Check data quality and show results.

In [None]:
print(f"\nData extraction summary:")
print(f"  Total points: {len(receivers_gdf)}")
print(f"  Elevation (h):")
print(f"    Min: {receivers_gdf['h'].min():.1f}m")
print(f"    Max: {receivers_gdf['h'].max():.1f}m")
print(f"    Mean: {receivers_gdf['h'].mean():.1f}m")
print(f"  Land cover codes (ct):")
print(f"    Unique: {receivers_gdf['ct'].nunique()}")
print(f"    Values: {sorted(receivers_gdf['ct'].unique())[:10]}...")
print(f"  Land cover categories (Ct):")
print(f"    Distribution:")
print(receivers_gdf['Ct'].value_counts().sort_index())
print(f"  Resistance (R):")
print(f"    Distribution:")
print(receivers_gdf['R'].value_counts().sort_index())

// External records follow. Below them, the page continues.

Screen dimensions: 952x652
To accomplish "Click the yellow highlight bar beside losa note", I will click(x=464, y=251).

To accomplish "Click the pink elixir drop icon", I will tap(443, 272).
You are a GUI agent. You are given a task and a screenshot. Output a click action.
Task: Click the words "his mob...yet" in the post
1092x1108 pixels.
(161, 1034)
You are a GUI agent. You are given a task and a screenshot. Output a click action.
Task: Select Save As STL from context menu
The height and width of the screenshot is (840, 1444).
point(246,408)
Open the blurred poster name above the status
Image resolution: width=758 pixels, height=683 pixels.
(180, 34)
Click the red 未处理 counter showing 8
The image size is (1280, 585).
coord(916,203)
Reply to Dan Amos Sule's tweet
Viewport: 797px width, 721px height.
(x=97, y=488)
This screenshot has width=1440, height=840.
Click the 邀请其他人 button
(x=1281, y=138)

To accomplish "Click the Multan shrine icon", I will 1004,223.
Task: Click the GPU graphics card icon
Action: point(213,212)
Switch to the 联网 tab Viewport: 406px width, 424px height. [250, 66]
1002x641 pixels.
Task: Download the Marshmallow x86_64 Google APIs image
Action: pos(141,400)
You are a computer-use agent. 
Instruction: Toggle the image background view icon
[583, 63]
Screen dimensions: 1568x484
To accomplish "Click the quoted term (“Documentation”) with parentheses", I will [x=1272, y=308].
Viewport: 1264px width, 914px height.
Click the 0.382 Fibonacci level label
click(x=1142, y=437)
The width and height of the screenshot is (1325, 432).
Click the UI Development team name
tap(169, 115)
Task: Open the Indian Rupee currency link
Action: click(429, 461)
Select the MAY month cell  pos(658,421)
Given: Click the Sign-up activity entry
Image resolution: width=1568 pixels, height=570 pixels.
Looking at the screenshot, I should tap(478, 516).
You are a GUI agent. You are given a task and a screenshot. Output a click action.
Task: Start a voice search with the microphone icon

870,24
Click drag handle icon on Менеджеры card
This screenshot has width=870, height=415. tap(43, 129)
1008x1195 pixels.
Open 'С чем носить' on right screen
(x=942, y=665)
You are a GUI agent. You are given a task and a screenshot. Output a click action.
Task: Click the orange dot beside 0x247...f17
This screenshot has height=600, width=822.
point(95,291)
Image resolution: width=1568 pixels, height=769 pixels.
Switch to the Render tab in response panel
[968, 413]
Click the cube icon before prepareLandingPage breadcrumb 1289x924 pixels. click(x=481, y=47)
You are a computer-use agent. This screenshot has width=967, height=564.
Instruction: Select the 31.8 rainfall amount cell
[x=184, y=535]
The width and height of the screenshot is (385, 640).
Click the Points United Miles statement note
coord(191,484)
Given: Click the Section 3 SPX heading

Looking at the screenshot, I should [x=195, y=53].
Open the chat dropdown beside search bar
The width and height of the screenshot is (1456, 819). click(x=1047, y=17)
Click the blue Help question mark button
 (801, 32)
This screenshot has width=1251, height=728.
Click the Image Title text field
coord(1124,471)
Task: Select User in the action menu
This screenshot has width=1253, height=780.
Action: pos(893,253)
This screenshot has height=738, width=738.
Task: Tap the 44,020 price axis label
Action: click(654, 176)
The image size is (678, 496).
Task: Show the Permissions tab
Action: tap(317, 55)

print(f"\nSample enriched data:")
print(receivers_gdf[['tx_id', 'rx_id', 'distance_km', 'azimuth_deg', 'h', 'ct', 'Ct', 'R']].head(10))

print(f"\n" + "="*60)
print("PHASE 3 COMPLETE: Data extraction with Optimization A")
print("="*60)
print(f"\nOutput: enriched GeoDataFrame with {len(receivers_gdf)} points")
print(f"Ready for Phase 4 (formatting and CSV export)")

## Summary

**Phase 3 Complete**:
- ✓ Rasters pre-loaded once (Optimization A)
- ✓ Batch extraction for all ~13k points
- ✓ Elevation, land cover, category, and resistance extracted
- ✓ 5-8x speedup vs per-iteration I/O

**Output**: Enriched GeoDataFrame ready for Phase 4

**Performance**: Preload (~4s) + Batch ops (~10-15s) = ~15-20s total (vs ~172s without optimization)